TULSA — If you’re looking for a good read over the Fourth of July holiday, a new book by a German author takes a deep dive into what it was like to live in the colonies during the American Revolution.
Over the last couple of centuries, author Holger Hoock maintains, much of the terrible violence that marked that war has been scrubbed from the history textbooks.
His book is called “Scars of Independence.”
He refers to the Revolution as America’s first civil war, and he makes an excellent point.
Much like the Civil War, the revolution split cities, even families, into warring camps who blushed at almost nothing to either maintain loyalty to the British crown - or end it, permanently.
Ben Franklin found himself at war with his own son, who was a fierce loyalist.
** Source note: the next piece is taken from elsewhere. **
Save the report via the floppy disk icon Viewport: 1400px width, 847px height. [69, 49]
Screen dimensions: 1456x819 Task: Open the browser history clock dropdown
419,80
Considering the tiny population then residing in North America, the war took a heavy toll in terms of per capita killed and wounded.
American prisoners of war were kept in appalling conditions, perhaps as bad or worse that POWs faced in Vietnamese prison camps in the 20th century.
Hoock’s book also documents a strong, and often forgotten, anti-war sentiment in Great Britain at the time, including some members of Parliament who fiercely condemned what some saw as a fratricidal conflict against British citizens over what amounted to a denial of their rights as citizens.
The book is well researched, and written in compelling language that’s easily understandable to even a casual reader of history.
The book "Scars of Independence" is published by Penguin Random House, and is widely available online and at book stores.